Honestly, it isn’t fair.

If you’re photographing a product or something that has brand colors, you take extra care and due diligence to make certain those colors remain accurate in the final photo. These images aren’t about your style, but rather emphasizing your subject as it exists.

When to Process Your Photos Using an Artistic Look

Artistic photos are about the artist, more so than the subject. You’re highlighting your own creative abilities when you go for an artistic look.

Sometimes your creativity is for yourself. You can also use it to persuade. Having met many models in person, I found that they absolutely transform into something else in the final photo.

Some of that is makeup, hairdressing and wardrobe. It’s almost as if they take on a character for the photoshoot.

However, models tend to get much more artistic post processing than other portraits. People think nothing of slimming thighs or arms, reshaping a nose or jawline or poofing up the hair.

It’s almost expected. That’s the original intent of the word mannequin.

Though artistic processing isn’t limited to models or even portraits, there are some really odd looks when you create some portraits. Sports figures and athletes tend to get a gritty, desaturated post processing appearance.

HDR has its share of blame for creating gritty photos, but also for creating glowing photos. Neither are really a natural look. Instead, the idea of the artistic post processing is to make you feel something.

Artistic Styling with Light

We can exaggerate proportions with different focal lengths or angles of view, but those aren’t the only tools we can use to put an artistic stamp on our photos.

Photographers can use interesting lighting to create a mood. The basic methods are to use warm or cool lights to influence how people view our scenes, but we can take a few more steps.

Using some creative gel colors, we can completely change the colors of our environment or subjects. We’re seeing this everywhere from wedding photos to architectural photos.

Even the portrait that shows up when you start Lightroom Classic CC emphasizes creative lighting with a gelled portrait.

Lightroom Classic CC

You can do the same thing with other subjects, even large buildings.

Spaceship Earth

Light is our form of paint. You wouldn’t expect any other artist to accept a limit of only one color. Why shouldn’t photographers use light as adeptly as our friends who paint or draw? Musicians combine instruments to create their art.

The idea is to create a result that appeals to our viewers. They don’t care how we get the result.

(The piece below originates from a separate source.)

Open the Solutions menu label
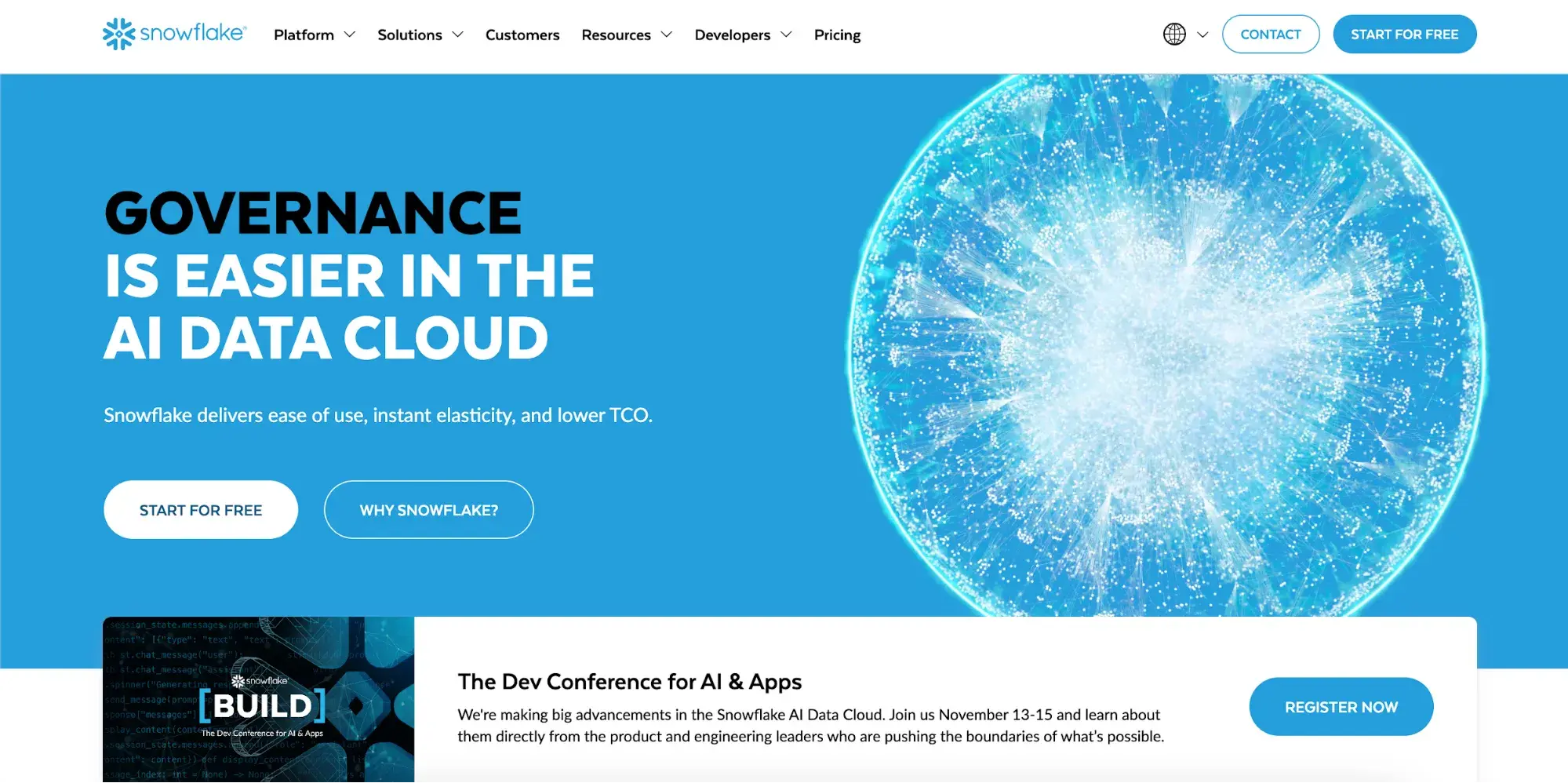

How Much Post Processing is Too Much?

One thing I’ve learned with my own photography is this lesson:

You know this is true. Bad music is still music. Bad paintings are still paintings. Much like your artistic photos, good or bad, they’re all still art.

I’m sad to say that I’ve created some bad art in my time. Some of it was a lack of knowledge about post processing. Most of it was HDR.

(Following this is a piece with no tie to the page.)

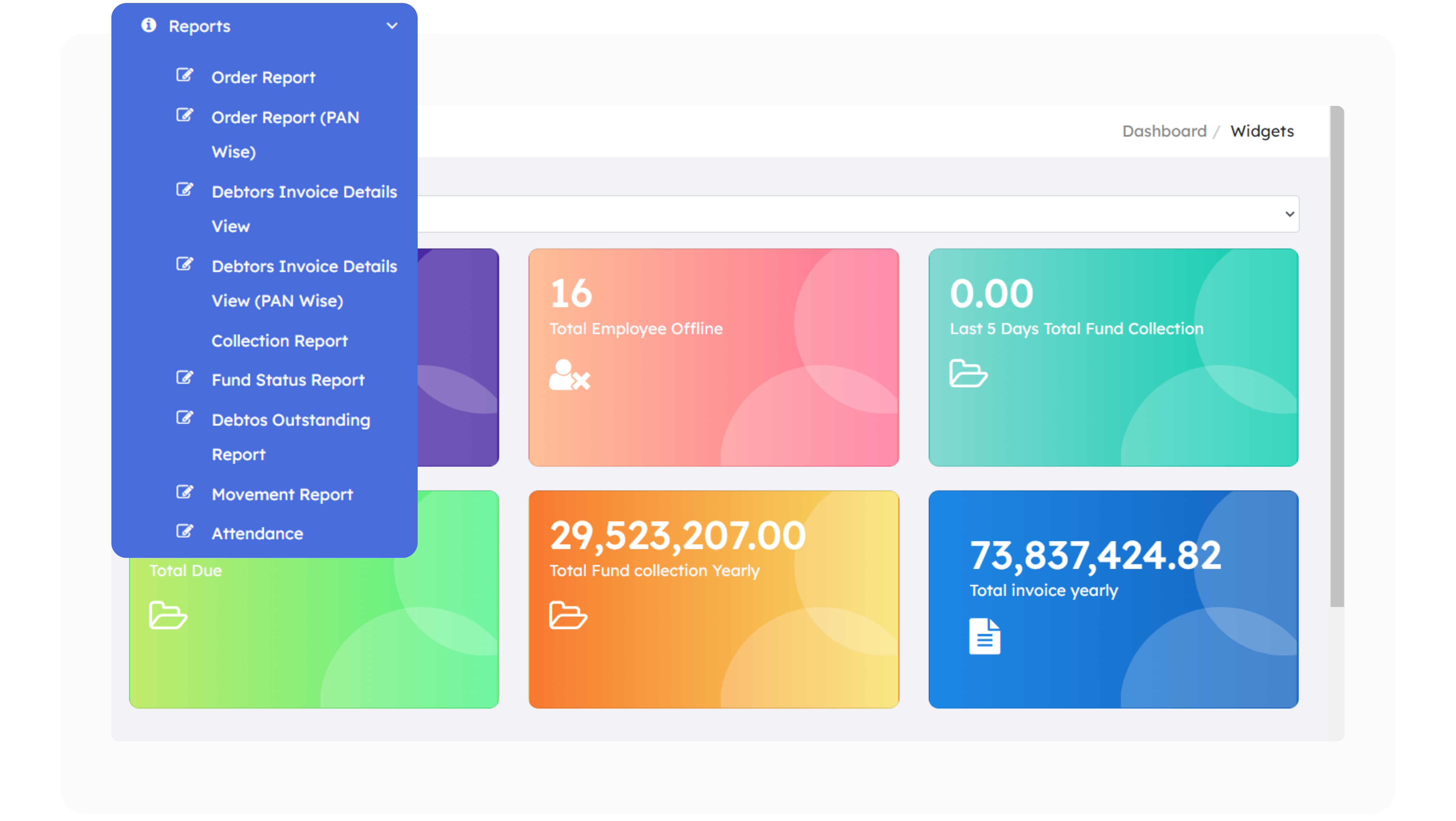
Task: Click the Dashboard breadcrumb link
Action: (x=1164, y=131)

It’s safe to say that I would not process my photos the same way today as I did in the past. While I don’t blame my tools (as I chose to use them), I’m happy to report that we have much better post processing tools today than we did ten years ago.

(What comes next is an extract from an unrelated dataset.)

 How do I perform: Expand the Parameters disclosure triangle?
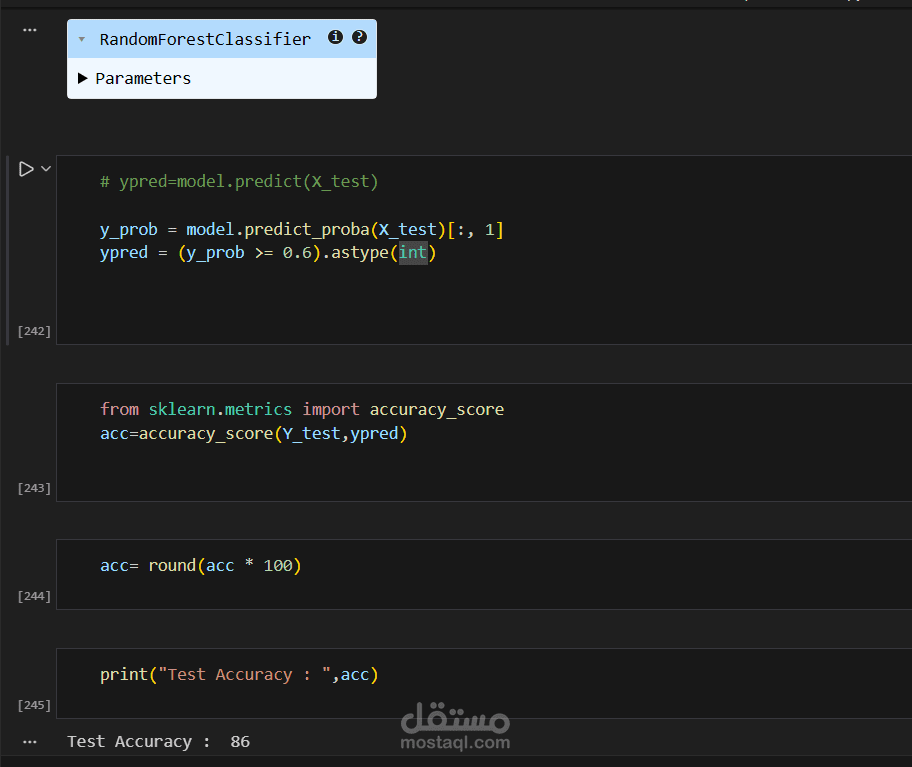pyautogui.click(x=83, y=78)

Still, I once created this attack upon the visual sense.

Saturn V Rocket on Display at Kennedy Space Center

Believe it or not. I was proud of this photo when I created it. Clearly, that’s over processed.

Through a combination of experience, better tools and changing attitudes about art, I no longer insult the world with photos like this one.

Bad art. Bad!

However, some people still process their HDR just like this, and I weep a little inside. I yearn for a day when this style of over processing is truly a part of history we don’t talk about anymore.

That isn’t to say that HDR itself is bad.

Travel Photography Research

This photo is HDR and it’s also my best selling photo. Not only is it HDR, but it’s a bit of a composite. That sky came from Sanibel, not Washington. I just had to remember to include it in the glass reflection.

Process Your Photos Any Way You Want

Whether you adopt a natural or artistic style doesn’t matter. The key to remember is to serve the purpose of your photo. Think of that before the moment of capture. Who gets to see this photo, and what do they want to see?

That’s how you guide yourself when deciding how to process your photos.